The Company finances its business through a number of sources, consisting
primarily of paid-in capital, funds generated from operations, free credit
balances in customers' accounts, deposits received on securities loaned,
repurchase agreements and bank loans.
The Company borrows from banks on a short-term basis under arrangements
pursuant to which the amount of funds available to the Company is based on the
value of the securities owned by the Company and customers' margin securities
pledged as collateral. In addition, the Company borrows on a long-term basis
from banks on both an unsecured basis and with fixed assets pledged as
collateral. The Company has historically been able to obtain necessary
bank borrowings and believes that it will continue to be able to do so in
the future. The Company also has a total of $125 million of unsecured and
secured financing from banks available under committed, revolving lines of
credit, of which $25 million expires in August 1994 and $100 million expires
in August 1996.

Listed entries —
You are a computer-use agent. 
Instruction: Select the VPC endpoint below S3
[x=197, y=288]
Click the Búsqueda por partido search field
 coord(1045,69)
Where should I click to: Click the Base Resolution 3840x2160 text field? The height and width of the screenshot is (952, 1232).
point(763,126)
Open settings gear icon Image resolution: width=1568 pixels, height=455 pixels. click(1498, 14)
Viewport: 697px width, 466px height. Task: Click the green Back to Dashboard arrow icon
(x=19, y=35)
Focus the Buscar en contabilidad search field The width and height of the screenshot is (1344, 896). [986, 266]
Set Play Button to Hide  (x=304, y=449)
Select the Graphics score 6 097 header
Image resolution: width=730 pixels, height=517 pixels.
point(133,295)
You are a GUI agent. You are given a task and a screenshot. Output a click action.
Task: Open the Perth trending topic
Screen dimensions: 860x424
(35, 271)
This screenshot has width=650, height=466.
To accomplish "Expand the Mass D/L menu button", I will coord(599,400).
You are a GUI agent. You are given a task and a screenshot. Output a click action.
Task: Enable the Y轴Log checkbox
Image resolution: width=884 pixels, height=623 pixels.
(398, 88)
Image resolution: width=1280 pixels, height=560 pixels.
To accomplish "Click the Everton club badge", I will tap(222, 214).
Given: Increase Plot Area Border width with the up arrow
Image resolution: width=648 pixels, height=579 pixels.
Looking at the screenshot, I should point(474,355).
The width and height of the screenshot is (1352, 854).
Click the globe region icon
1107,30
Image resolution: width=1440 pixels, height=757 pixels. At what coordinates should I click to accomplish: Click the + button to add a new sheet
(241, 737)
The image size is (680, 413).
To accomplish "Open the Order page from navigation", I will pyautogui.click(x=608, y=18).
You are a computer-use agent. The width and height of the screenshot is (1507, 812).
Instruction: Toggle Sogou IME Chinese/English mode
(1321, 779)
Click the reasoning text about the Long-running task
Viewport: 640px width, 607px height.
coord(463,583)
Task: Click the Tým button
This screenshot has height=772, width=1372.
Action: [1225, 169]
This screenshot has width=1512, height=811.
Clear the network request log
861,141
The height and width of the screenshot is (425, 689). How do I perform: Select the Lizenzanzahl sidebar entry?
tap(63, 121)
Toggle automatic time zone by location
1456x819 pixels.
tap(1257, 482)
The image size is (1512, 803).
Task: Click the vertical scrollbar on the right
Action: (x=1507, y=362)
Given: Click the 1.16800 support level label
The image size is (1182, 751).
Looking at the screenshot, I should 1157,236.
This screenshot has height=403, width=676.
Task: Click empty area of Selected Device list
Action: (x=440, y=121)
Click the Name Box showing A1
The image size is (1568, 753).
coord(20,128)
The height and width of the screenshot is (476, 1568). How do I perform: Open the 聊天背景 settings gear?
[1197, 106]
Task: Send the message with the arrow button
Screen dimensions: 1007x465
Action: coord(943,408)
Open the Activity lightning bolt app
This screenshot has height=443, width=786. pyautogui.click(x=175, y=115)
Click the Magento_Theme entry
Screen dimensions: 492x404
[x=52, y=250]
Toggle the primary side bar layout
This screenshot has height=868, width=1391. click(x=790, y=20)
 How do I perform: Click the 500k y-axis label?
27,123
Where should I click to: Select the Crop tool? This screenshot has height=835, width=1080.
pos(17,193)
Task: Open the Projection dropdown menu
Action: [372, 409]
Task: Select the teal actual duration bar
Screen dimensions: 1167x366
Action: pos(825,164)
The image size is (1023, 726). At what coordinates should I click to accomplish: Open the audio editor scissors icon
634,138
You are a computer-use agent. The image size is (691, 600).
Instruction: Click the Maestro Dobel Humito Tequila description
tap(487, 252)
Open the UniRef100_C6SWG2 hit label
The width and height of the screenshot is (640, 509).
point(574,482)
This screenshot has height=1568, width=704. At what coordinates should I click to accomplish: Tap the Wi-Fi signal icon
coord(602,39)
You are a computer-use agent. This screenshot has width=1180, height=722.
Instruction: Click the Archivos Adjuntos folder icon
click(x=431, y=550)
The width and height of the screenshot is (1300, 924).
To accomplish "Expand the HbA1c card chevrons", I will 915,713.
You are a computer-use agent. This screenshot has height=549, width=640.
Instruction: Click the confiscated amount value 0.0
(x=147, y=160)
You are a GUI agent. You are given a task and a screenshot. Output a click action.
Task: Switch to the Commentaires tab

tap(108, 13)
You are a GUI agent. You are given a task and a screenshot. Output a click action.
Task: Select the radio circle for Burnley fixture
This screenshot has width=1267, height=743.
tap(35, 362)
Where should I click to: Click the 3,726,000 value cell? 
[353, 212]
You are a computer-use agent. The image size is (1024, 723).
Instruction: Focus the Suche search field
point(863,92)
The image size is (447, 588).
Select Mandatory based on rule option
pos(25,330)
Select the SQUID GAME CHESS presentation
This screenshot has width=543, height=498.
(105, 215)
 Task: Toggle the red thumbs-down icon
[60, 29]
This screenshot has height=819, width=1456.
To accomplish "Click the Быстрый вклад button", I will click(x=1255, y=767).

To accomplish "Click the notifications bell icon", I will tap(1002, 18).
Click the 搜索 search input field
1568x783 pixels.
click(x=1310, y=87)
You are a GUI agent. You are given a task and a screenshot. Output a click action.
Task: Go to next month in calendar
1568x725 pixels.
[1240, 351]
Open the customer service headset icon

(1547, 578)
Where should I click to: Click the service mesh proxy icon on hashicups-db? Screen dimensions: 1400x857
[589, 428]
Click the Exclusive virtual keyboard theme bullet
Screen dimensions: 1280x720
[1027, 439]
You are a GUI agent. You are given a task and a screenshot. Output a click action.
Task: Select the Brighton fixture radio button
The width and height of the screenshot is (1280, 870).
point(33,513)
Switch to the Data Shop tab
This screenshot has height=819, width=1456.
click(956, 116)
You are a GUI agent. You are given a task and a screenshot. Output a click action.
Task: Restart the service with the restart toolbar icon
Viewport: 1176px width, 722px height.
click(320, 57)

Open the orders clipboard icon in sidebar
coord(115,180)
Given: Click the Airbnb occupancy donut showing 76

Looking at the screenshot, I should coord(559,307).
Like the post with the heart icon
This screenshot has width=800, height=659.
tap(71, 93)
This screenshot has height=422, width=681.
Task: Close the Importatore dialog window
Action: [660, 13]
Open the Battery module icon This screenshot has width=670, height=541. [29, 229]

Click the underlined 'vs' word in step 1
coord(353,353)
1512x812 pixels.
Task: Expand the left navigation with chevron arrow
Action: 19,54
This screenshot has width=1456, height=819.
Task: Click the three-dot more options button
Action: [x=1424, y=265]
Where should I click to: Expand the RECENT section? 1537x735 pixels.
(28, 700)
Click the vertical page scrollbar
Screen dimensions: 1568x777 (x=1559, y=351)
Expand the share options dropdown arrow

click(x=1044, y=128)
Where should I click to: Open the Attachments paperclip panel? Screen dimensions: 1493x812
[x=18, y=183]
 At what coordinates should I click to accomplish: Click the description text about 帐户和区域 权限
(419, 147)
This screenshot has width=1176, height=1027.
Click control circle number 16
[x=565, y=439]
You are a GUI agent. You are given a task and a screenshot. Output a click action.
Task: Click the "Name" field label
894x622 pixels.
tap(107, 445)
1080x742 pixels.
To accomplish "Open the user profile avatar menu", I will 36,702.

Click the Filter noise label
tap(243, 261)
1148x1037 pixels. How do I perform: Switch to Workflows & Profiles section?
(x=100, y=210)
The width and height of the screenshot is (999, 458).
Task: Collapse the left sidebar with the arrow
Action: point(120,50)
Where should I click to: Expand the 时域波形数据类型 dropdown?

Given problem — Write out the financing passage word for word, from "The Company borrows from" up to and including "in August 1996.".

Finished answer —
The Company borrows from banks on a short-term basis under arrangements
pursuant to which the amount of funds available to the Company is based on the
value of the securities owned by the Company and customers' margin securities
pledged as collateral. In addition, the Company borrows on a long-term basis
from banks on both an unsecured basis and with fixed assets pledged as
collateral. The Company has historically been able to obtain necessary
bank borrowings and believes that it will continue to be able to do so in
the future. The Company also has a total of $125 million of unsecured and
secured financing from banks available under committed, revolving lines of
credit, of which $25 million expires in August 1994 and $100 million expires
in August 1996.